*** MATERIAL PROVIDED Section Begins ***

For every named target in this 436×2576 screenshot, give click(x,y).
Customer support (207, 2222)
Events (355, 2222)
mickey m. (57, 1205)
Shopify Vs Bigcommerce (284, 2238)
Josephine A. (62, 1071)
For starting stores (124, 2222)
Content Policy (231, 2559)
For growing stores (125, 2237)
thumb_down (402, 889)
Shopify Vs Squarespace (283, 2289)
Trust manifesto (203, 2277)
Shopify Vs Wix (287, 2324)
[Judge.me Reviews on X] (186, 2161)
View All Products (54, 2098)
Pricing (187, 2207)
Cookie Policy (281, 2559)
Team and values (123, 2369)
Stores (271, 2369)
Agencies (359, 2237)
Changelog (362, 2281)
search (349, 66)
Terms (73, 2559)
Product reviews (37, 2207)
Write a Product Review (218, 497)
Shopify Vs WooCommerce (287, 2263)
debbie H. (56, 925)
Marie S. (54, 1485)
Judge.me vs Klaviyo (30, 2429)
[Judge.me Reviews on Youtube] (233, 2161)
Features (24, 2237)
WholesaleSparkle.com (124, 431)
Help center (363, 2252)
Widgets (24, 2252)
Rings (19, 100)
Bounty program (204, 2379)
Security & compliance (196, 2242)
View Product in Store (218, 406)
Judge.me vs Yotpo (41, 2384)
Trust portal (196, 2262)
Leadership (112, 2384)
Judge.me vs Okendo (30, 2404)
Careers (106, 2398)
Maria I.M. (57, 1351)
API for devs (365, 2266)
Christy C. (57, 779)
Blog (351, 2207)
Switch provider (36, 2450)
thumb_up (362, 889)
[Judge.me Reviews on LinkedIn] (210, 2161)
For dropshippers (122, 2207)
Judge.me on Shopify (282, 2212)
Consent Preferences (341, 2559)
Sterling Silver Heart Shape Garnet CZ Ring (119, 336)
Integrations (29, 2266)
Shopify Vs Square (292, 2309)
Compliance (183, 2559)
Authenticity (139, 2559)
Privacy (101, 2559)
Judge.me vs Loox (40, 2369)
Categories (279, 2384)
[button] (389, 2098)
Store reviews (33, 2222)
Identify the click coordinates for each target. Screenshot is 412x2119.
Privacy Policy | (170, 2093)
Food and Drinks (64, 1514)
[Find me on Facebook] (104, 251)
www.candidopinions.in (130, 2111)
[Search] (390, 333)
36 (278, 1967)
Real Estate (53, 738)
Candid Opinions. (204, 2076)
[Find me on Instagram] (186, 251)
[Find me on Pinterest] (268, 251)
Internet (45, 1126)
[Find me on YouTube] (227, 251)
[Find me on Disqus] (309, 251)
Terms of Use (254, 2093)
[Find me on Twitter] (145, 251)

*** MATERIAL PROVIDED Section Ends ***

**TASK TO CARRY OUT**
Taking the records from the top, repeat each line exactly until you have repeated the line that contains "View All Products (54, 2098)".

**RESPONSE**
For every named target in this 436×2576 screenshot, give click(x,y).
Customer support (207, 2222)
Events (355, 2222)
mickey m. (57, 1205)
Shopify Vs Bigcommerce (284, 2238)
Josephine A. (62, 1071)
For starting stores (124, 2222)
Content Policy (231, 2559)
For growing stores (125, 2237)
thumb_down (402, 889)
Shopify Vs Squarespace (283, 2289)
Trust manifesto (203, 2277)
Shopify Vs Wix (287, 2324)
[Judge.me Reviews on X] (186, 2161)
View All Products (54, 2098)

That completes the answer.